SOURCE MATERIAL →
►
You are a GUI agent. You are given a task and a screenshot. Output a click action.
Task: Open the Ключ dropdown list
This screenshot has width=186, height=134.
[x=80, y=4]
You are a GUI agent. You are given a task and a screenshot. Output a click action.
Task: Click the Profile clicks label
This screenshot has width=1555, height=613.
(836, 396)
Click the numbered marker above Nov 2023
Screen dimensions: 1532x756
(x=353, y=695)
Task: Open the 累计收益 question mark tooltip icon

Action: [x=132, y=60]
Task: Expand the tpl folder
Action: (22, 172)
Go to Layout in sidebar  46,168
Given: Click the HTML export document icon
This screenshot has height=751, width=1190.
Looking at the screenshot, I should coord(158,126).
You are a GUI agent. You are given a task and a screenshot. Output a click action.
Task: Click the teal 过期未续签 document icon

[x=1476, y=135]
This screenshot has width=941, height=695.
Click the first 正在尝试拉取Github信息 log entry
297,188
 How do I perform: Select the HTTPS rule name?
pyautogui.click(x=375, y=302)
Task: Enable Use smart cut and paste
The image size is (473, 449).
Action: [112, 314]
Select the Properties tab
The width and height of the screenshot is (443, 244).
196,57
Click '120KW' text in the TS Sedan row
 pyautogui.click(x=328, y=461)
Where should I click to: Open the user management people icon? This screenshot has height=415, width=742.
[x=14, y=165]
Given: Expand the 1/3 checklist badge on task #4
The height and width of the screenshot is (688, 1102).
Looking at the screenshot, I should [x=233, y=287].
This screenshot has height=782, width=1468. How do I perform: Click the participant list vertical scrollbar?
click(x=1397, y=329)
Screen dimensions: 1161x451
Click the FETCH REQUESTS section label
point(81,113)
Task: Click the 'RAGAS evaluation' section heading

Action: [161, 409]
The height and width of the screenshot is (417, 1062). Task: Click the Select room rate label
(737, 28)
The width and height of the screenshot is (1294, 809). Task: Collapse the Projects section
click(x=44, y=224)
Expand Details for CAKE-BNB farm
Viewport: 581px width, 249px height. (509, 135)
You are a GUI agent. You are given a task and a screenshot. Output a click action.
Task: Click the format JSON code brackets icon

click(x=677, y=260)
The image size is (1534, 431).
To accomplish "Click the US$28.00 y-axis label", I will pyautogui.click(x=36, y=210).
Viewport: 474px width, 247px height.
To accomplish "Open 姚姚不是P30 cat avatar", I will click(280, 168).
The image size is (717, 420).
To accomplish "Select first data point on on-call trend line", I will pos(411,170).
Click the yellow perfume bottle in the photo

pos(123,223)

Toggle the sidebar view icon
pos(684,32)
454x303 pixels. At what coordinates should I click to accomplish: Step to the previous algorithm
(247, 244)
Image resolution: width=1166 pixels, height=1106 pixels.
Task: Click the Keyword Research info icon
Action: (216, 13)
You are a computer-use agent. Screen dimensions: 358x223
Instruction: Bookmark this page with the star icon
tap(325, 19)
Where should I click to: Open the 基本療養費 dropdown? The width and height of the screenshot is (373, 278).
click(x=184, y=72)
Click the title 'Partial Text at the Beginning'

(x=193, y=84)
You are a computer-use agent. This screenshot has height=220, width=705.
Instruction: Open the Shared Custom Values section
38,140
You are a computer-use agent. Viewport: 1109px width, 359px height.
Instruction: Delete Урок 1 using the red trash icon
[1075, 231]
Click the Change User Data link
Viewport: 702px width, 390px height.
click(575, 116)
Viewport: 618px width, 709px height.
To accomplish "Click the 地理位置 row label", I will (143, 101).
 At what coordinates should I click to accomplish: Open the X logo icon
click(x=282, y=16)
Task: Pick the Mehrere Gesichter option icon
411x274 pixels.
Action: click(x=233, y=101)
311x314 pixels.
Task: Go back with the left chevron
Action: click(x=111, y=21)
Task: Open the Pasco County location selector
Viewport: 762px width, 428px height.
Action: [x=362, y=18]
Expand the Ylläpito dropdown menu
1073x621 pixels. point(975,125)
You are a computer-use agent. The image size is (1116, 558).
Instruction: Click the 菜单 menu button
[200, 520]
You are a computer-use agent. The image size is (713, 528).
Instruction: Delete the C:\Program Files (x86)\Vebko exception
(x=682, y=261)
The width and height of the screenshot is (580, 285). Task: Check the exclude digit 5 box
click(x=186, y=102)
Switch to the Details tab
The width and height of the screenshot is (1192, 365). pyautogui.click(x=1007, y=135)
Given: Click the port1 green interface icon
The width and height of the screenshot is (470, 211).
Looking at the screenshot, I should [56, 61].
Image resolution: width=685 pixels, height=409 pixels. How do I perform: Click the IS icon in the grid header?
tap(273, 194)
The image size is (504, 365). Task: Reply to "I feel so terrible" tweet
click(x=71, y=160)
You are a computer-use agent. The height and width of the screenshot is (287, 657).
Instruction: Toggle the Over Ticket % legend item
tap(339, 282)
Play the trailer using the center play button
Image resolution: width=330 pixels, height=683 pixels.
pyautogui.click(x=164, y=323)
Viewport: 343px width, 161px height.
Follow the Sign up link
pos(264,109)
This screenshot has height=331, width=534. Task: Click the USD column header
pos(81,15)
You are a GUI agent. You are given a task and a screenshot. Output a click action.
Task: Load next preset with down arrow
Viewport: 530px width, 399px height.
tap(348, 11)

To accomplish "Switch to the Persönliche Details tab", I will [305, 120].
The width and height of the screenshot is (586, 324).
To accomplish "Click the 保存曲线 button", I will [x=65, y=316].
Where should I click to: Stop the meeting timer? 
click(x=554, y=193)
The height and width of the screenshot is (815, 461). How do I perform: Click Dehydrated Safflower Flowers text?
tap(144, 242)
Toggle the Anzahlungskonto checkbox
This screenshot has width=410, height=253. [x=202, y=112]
◄
TASK STATEMENT → Repeat the line containing "Follow the Sign up link" and all subsequent lines through the final line of the data, exactly and with no others.

ANSWER BELOW →
Follow the Sign up link
pos(264,109)
This screenshot has height=331, width=534. Task: Click the USD column header
pos(81,15)
You are a GUI agent. You are given a task and a screenshot. Output a click action.
Task: Load next preset with down arrow
Viewport: 530px width, 399px height.
tap(348, 11)

To accomplish "Switch to the Persönliche Details tab", I will [305, 120].
The width and height of the screenshot is (586, 324).
To accomplish "Click the 保存曲线 button", I will [x=65, y=316].
Where should I click to: Stop the meeting timer? 
click(x=554, y=193)
The height and width of the screenshot is (815, 461). How do I perform: Click Dehydrated Safflower Flowers text?
tap(144, 242)
Toggle the Anzahlungskonto checkbox
This screenshot has width=410, height=253. [x=202, y=112]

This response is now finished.